On Monday, Tesla Motors announced its Model S electric sedan achieved the “best safety rating of any car ever tested.”
The National Highway Traffic Safety Administration (NHTSA), which produced the safety rating, isn’t happy about Tesla’s boasting.
In its announcement, Tesla explained that the Model S earned five star marks in every category, a rare feat. On top of that, its overall Vehicle Safety Score score, provided to manufacturers, gave it a “new combined record of 5.4 stars.”
In a statement on its website, the NHTSA issued a rebuke:
NHTSA does not rate vehicles beyond 5 stars and does not rank or order vehicles within the star rating categories. In addition, the agency has guidelines in place for manufacturers and advertising agencies to follow to ensure that accurate and consistent information is conveyed to the public.

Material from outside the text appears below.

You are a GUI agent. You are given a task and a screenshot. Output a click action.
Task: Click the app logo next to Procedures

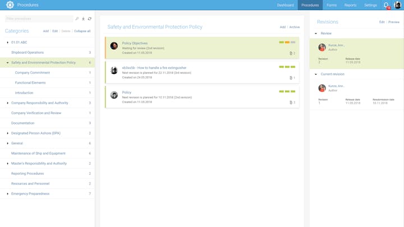point(10,5)
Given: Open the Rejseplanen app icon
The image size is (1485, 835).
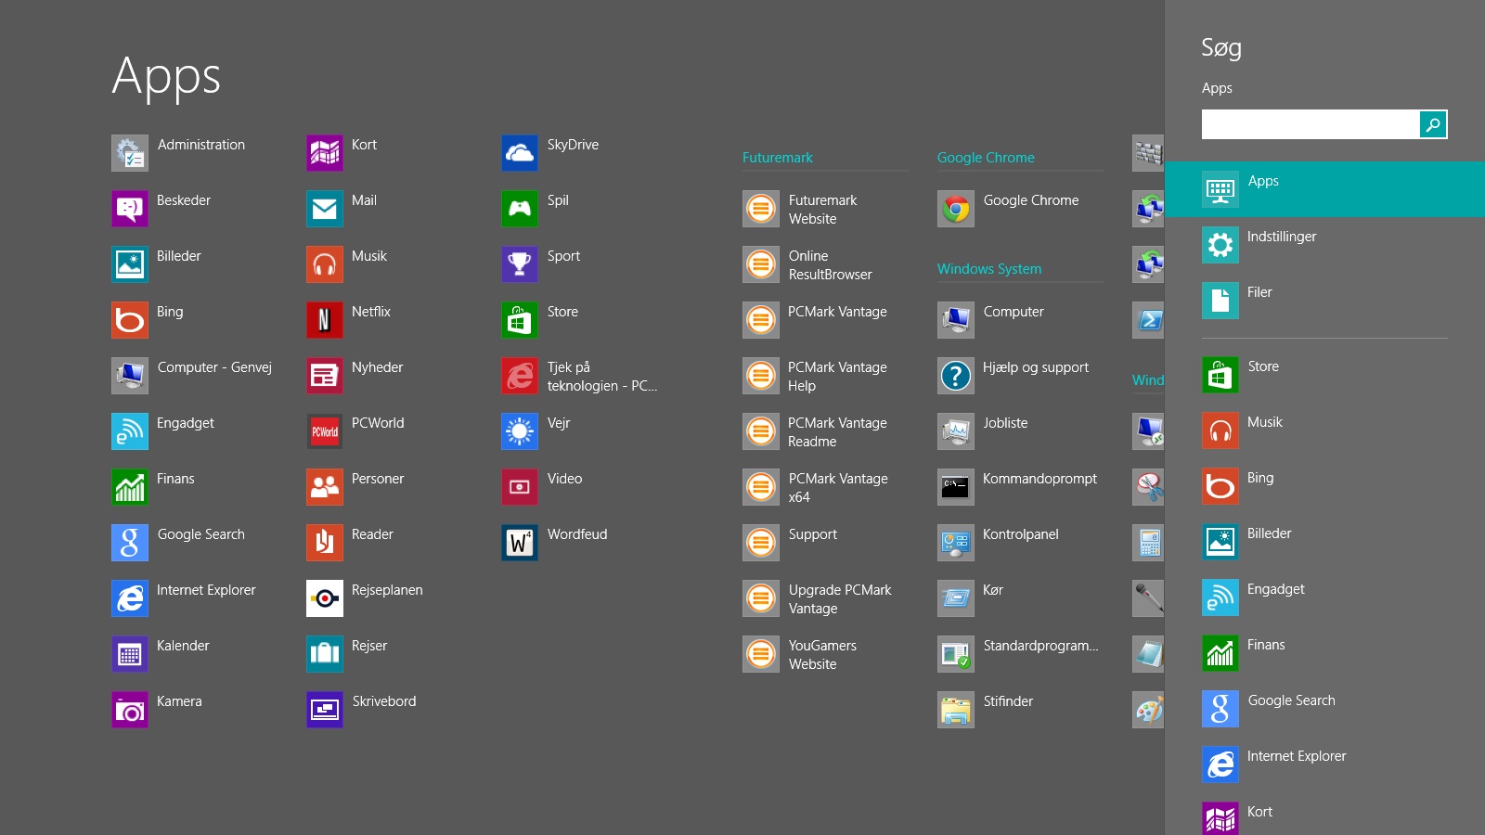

The statement doesn’t mention Tesla by name, but it’s accompanied by a photo of the Model S in crash testing. And it’s not buried in a media section of the site, it’s on the home page:
A look at the agency’s guidelines makes it clear that the NHTSA does not appreciate Tesla’s claim that the Model S actually scored 5.4 stars, and that it’s the safest car around. Under the heading “Avoid Misleading Technology,” they say:
NHTSA strongly discourages the use of potentially misleading words such as “perfect,” “safest,” “flawless” or “best in class” to describe the star rating received by the vehicle. More acceptable phrases to describe a vehicle receiving a 5-star rating would include phrases such as “highest” or “maximum” safety rating or “top” safety ratings or score.
John Voelcker at Green Car Reports notes “this isn’t the first time that Tesla’s overreached in its marketing and public relations,” and that “its corporate culture seems to include disregarding various rules and practices it doesn’t like.
But the fact stands that Tesla earned a safety rating that 99% of cars tested don’t reach. And as it’s unlikely many consumers check the NHTSA website regularly, it will probably get away with its bold claim.
In an email to Business Insider, a Tesla spokesperson said the company stands by its claim:
We stand by what we wrote in the press release. We believe it to be true based on NHTSA’s numeric Relative Risk Score (RRS) and overall vehicle-safety score (VSS) that ranks cars across its crash-test categories. The VSS score correlates to the overall probability of an occupant being injured in an accident. This data can be found in publicly available government documents online here.
Tesla’s vehicle safety score was 0.42, which was lower than any other car listed in public documents.